# Record list
--
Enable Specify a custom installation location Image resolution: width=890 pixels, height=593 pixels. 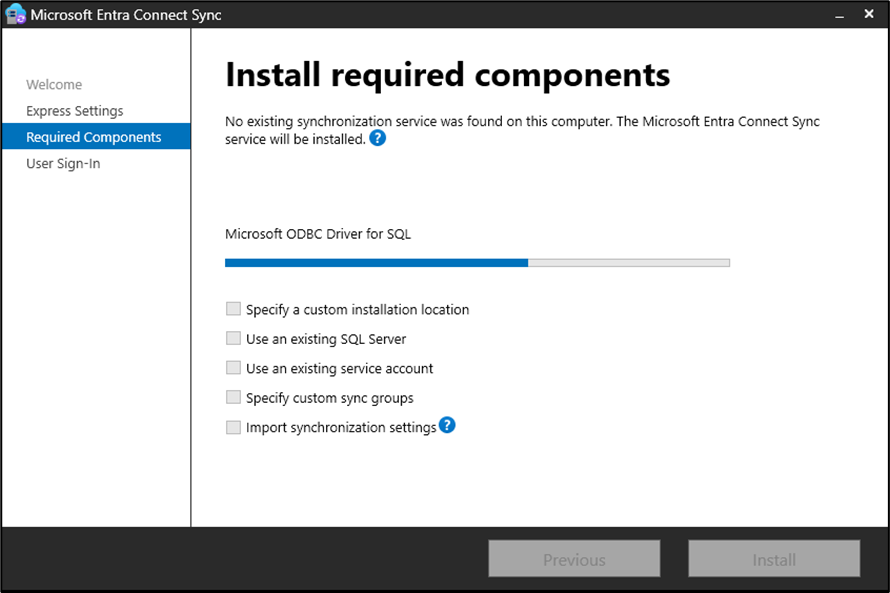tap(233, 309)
--
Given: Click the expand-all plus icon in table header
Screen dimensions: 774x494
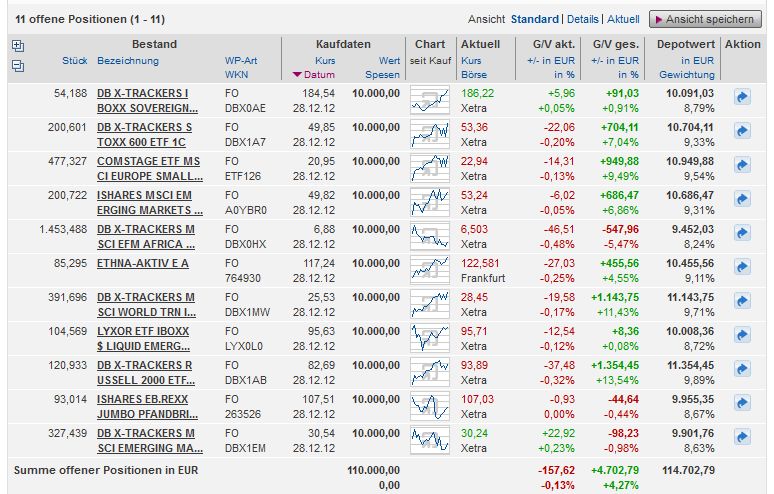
--
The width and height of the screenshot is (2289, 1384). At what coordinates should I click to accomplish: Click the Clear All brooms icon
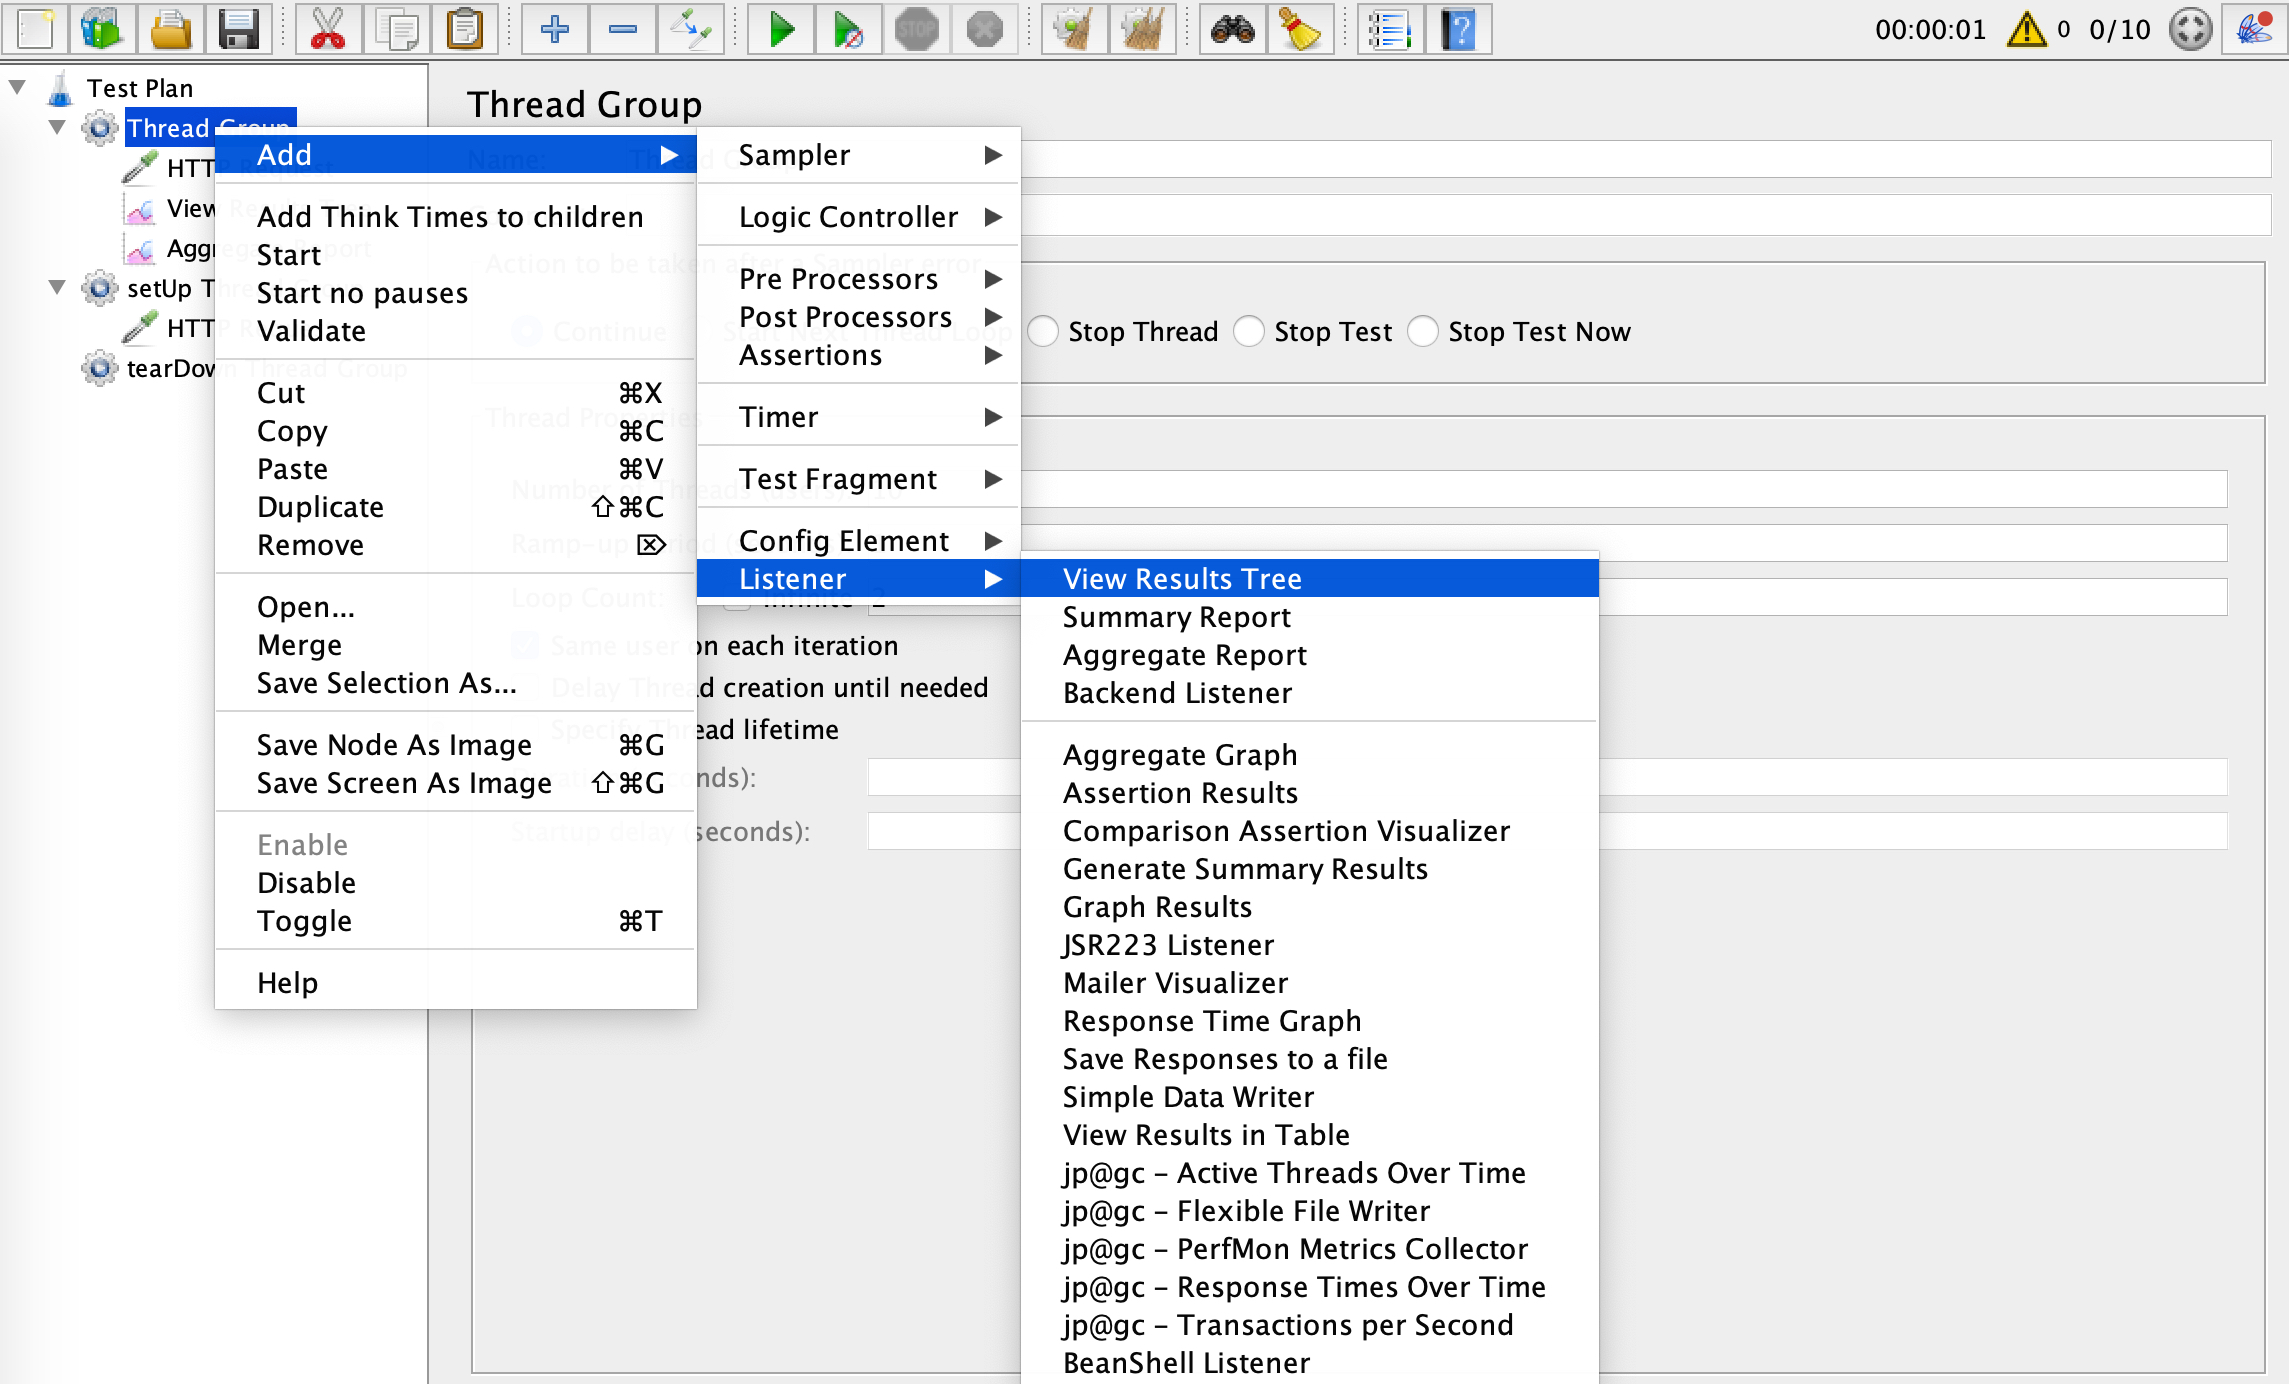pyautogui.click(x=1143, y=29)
--
# What the task asks
Please copy out the material from the line with "The width and" to the line with "pyautogui.click(x=1143, y=29)", both lines included, and leave the pictures out.

# Response to the task
The width and height of the screenshot is (2289, 1384). At what coordinates should I click to accomplish: Click the Clear All brooms icon
pyautogui.click(x=1143, y=29)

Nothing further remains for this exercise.